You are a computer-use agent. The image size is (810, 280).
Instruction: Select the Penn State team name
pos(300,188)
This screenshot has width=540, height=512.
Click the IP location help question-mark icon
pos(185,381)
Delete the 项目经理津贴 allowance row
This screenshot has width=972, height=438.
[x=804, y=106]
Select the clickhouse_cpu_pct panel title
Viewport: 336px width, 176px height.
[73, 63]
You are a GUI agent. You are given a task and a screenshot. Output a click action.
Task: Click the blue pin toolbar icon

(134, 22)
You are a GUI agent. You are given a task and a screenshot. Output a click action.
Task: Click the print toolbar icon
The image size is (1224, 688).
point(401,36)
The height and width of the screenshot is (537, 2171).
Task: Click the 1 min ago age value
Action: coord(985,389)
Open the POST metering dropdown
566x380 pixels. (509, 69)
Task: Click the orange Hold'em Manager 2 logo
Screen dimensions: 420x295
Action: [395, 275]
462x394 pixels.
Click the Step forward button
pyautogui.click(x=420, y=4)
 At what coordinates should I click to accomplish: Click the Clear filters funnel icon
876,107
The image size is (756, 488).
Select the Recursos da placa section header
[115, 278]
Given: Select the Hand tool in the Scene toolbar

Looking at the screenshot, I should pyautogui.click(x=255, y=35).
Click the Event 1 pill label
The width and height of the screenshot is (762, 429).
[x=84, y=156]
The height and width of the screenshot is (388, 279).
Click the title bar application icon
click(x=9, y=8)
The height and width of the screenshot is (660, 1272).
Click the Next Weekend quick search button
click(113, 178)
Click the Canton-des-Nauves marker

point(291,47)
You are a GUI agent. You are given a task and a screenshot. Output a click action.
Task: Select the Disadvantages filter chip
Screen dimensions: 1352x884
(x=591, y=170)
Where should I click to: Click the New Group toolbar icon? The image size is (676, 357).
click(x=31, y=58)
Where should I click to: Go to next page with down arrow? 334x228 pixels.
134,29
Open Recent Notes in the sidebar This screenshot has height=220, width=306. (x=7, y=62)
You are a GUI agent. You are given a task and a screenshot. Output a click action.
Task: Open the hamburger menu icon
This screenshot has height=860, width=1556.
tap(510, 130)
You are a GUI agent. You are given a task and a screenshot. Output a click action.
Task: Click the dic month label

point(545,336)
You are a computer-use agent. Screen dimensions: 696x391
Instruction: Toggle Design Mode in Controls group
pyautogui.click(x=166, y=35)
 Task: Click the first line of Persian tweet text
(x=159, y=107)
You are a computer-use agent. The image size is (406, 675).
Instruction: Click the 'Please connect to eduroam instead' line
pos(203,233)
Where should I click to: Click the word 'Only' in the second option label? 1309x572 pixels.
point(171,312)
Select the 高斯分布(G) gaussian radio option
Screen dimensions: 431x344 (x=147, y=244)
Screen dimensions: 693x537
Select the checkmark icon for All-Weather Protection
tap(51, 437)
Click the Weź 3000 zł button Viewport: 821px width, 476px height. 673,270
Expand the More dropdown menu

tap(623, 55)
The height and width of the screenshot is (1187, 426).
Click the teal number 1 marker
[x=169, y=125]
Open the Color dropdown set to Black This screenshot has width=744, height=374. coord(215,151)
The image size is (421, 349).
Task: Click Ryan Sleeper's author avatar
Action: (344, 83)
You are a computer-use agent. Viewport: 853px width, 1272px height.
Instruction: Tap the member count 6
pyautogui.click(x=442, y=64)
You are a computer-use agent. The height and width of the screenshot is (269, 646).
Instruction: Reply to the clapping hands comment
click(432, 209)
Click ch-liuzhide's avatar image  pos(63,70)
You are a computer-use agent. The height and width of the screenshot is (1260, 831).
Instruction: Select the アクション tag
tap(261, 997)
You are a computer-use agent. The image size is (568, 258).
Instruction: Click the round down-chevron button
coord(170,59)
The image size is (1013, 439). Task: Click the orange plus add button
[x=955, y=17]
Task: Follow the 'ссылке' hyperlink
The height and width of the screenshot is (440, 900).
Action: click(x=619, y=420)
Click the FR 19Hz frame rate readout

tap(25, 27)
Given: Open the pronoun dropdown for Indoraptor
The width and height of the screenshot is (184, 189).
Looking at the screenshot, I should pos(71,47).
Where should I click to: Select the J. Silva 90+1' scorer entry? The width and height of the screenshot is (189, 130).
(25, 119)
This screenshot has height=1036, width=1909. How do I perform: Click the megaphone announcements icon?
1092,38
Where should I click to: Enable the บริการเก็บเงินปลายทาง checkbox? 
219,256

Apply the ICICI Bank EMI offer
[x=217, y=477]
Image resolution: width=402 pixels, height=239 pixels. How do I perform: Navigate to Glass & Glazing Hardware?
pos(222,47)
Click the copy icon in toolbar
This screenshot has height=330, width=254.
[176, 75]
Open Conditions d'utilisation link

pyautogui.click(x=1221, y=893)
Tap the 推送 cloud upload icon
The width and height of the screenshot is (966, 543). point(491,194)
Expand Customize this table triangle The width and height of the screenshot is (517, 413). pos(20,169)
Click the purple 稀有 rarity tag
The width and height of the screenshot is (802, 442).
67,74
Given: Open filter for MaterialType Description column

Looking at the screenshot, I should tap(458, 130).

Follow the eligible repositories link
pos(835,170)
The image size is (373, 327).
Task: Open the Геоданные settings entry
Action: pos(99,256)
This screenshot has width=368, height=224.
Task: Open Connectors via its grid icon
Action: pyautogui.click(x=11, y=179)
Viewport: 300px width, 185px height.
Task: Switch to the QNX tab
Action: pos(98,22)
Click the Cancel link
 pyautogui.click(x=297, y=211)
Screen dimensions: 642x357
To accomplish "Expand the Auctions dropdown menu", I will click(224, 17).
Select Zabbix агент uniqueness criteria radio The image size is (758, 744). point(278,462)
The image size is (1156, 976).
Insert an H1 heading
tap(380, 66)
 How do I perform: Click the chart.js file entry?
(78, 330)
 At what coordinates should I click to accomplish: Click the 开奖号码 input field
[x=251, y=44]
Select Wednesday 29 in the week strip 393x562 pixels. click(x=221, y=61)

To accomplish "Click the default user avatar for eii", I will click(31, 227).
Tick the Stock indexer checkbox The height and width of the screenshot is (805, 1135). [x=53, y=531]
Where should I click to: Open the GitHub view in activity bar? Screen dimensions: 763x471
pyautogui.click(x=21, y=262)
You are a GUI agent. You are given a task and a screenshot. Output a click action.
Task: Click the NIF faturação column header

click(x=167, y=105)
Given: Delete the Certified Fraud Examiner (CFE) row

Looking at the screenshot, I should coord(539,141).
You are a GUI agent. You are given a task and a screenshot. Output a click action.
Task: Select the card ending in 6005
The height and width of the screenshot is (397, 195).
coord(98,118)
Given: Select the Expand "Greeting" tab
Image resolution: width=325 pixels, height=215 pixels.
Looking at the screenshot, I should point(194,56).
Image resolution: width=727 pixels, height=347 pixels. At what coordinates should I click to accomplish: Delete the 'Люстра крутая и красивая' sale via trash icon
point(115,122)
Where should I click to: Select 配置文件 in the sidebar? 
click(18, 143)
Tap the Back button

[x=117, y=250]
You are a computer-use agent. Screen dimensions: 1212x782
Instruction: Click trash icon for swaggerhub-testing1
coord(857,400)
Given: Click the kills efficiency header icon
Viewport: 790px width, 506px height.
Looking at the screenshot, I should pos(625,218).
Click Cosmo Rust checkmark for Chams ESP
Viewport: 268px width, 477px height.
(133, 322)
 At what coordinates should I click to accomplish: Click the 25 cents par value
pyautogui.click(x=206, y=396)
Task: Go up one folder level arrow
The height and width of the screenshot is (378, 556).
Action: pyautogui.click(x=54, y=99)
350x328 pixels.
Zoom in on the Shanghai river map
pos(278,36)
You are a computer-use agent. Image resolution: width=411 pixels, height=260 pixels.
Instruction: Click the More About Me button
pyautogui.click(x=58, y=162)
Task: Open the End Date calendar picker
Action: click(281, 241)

▶ WHAT IS REQUIRED
Across the entries, work out how many lines hold the word "will". Reply with that number only.

▶ RESPONSE AREA
2